KUTIPAN ARTIKEL

Warga Ini Terancam Dibui Gara-gara Tujuh Batang Sawit

Raut wajah Fransiskus (35) tampak lelah siang itu. Perjalanan dari Nanga Pinoh, Kabupaten Melawi, Kalbar,  menuju Sintang cukup menyita tenaganya. Berkendara lintas kabupaten terpaksa ditempuh Fransiskus saban minggu. Karena, Kabupaten Melawi merupakan pemekaran dari Kabupaten Sintang, belum memiliki lembaga peradilan tersendiri.

Bersama istri, Fransiskus pergi-pulang menggunakan sepeda motor mengikuti persidangan di Pengadilan Negeri Sintang. Status terdakwa membuat dirinya tak bisa absen dari persidangan. Ketika berbincang, sesekali ia menghela nafas panjang sambil mengingat perkara hukum yang menjeratnya. Jaksa Penuntut Umum (JPU) menuntutnya tiga bulan penjara.

Sehari-hari, ayah dua anak ini bekerja sebagai petani. Untuk menambah penghasilan, ia menanam karet di lahan yang diberikan kakak iparnya di Desa Lenggkong Nyadom, Kecamatan Ella, Kabupaten Melawi. Namun, pada 2012 PT. Citra Mahkota (CM) datang dan menanam sawit di lahan yang sama.

Kesal lahannya diserobot tanpa ganti rugi, Fransiskus nekat menebas tujuh batang sawit milik perusahaan perkebunan itu. “Perusahaan menyerobot lahan saya. Permintaan ganti rugi juga tak dibayar meski sudah disepakati sebelumnya,” kata Fransiskus di Sintang, Selasa (12/8/2014).

Fransiskus menilai, pihaknya merasa tidak pernah menyerahkan lahan ke perusahaan. Penanaman sawit juga dilakukan tanpa izin ahli waris. Tuntutan ganti rugi dilayangkan beberapa kali. Di antaranya, 2 Juni 2012 dan 6 Januari 2013 melalui istrinya, Dina Mariana Juati.

Perusahaan di-deadline membayar ganti rugi paling lambat 10 April 2013 atas 16,29 hektar tanah yang sudah digarap dan 1.500 pohon karet yang dirusak. Namun, tuntutan itu ditolak perusahaan dengan alasan sudah membayar pada Linyang Cs (abang dari istri Fransiskus). Surat penolakan disampaikan 18 April 2013.

Mendapat penolakan dari perusahaan, Fransiskus kembali menyurati perusahaan pada 12 Desember 2013. Surat tersebut direspon lisan oleh perusahaan. Intinya, perusahaan bersedia menyelesaikan tuntutan ganti rugi. “Namun saya kecewa, karena janji perusahaan tidak ditepati hingga sekarang,” kesalnya.

Lantaran ingkar janji, PT. Citra Mahkota pun dilaporkan ke Polsek Ella Hilir pada 27 Januari 2014. Laporannya, penyerobotan lahan dan pendongkelan tanam tumbuh. Sampai sekarang laporan tidak pernah ditanggapi.

TUGAS ANDA
1 - Apakah setiap pernyataan berikut sesuai dengan artikel tentang Fransiskus? Jawab ya atau tidak, lalu kutip persis kata-kata dari artikel yang menentukan jawaban.
(a) Jaksa menuntut Fransiskus enam bulan penjara.
(b) PT. Citra Mahkota menanam sawit di lahan tersebut pada 2012.
(c) Laporan ke Polsek Ella Hilir sudah ditanggapi.
2 - Bisakah Anda melanjutkan artikel tentang Fransiskus dan sengketa lahan sawit, mulai setelah kalimat terakhirnya?
Daftar di bawah ini tidak diperlukan.

BARIS DATA
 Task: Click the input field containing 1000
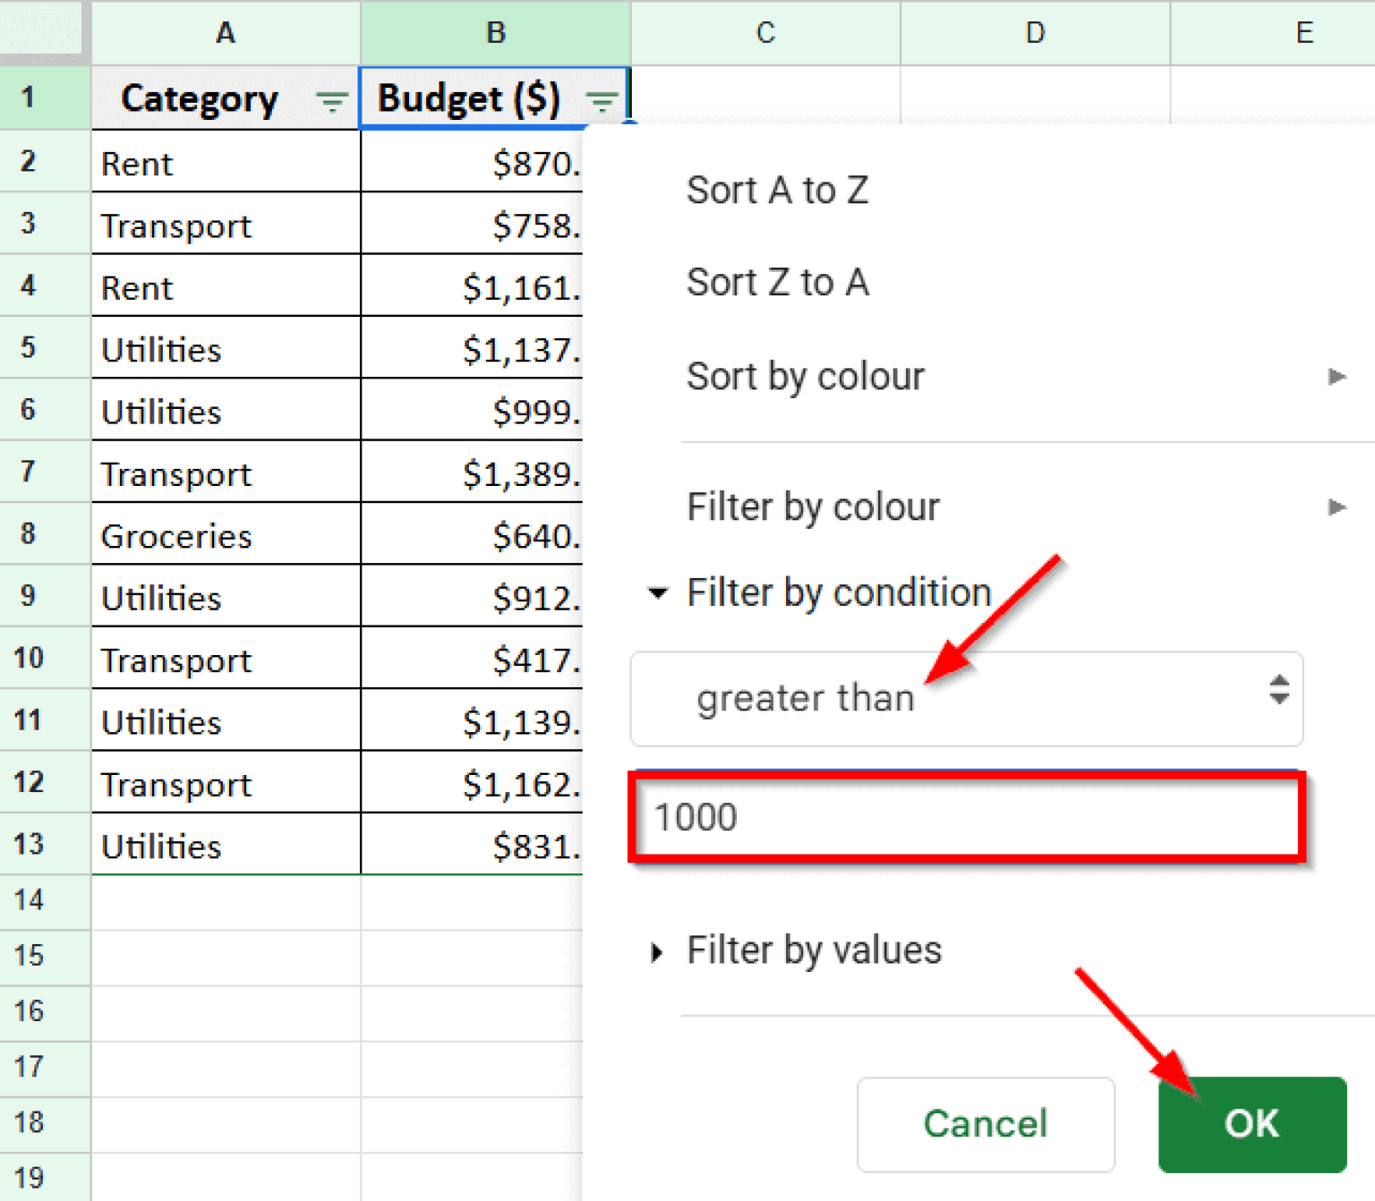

HASIL TUGAS
1 -
(a) Tidak: "Jaksa Penuntut Umum (JPU) menuntutnya tiga bulan penjara."
(b) Ya: "pada 2012 PT. Citra Mahkota (CM) datang dan menanam sawit di lahan yang sama."
(c) Tidak: "Sampai sekarang laporan tidak pernah ditanggapi."

2 -
Tak direspon kepolisian dan perusahaan, Fransikus berang. Ia menebas tujuh batang sawit yang ditanam perusahaan di kebun karet miliknya. Setelah itu, kisruh ganti rugi lahan menemui kata sepakat pada 16 Januari 2014.

Inti kesepakatan menyetujui pembayaran ganti rugi tanaman karet Rp10 ribu per batang dan lahan Rp1,35 juta per hektar. Total ganti rugi yang dibayar Rp45.538.000. “Proses ganti rugi sudah disepakati, tapi mereka tidak bayar. Saya malah mendapat panggilan dari Polsek Ella Hilir karena merusak. Padahal, saya sudah melaporkan kasus penyerobotan lahan ke polisi,” sesalnya.

Kuasa hukum Fransiskus, Maria Magdalena mengatakan, selama mengikuti persidangan kliennya tidak pernah didampingi pengacara. Dia baru mendampinginya di persidangan pada saat pembacaan pledoi. “Kkasus ini mengandung unsur sebab akibat. Fransiskus menebang sawit karena perusahaan menyerobot lahan dan tidak membayar ganti rugi. Untuk itu, Fransiskus layak dibebaskan. Pun, jika harus dihukum, pihaknya minta hanya hukuman percobaan,” ucapnya.

Jaksa Penuntut Umum (JPU) Aan mengatakan, Fransiskus didakwa pasal 406 KUHP dengan tuntutan tiga bulan penjara. “Fransiskus didakwa melakukan perusakan sawit milik perusahaan. Soal klaim tanah, itu kasus perdata,” jelasnya.

Mengenai tuntutan yang hanya tiga bulan, Aan mengakui jumlah tujuh batang sawit yang ditebang pertimbangan JPU. “Makanya dituntut ringan, kasus perusakan biasanya dituntut hukuman maksimal 2 tahun,” ucapnya.

Bacakan pledoi

Ketika membacakan pledoi di PN Sintang 12 Agustus 2014, Maria Magdalena menilai perbuatan Fransiskus tidak berdiri sendiri. Karena dilakukan sebagai akibat dari ulah PT. CM yang tidak punya niat menyelesaikan masalah. Baik menyangkut kepemilikan lahan maupun tuntutan ganti rugi.

“Tidak tepat jika kasus ini dikategorikan perbuatan yang sengaja melawan hukum. Sebelum merusak, terdakwa sudah berulang kali menyurati perusahaan dan mengingatkan agar segera menyelesaikan ganti rugi. Perbuatan terdakwa menebang tujuh pohon sawit milik PT. CM juga tidak mengakibatkan musnah atau hilangnya bentuk sawit. Buktinya, pohon sawit yang ditebas terdakwa tumbuh hidup kembali seperti semula,” bebernya.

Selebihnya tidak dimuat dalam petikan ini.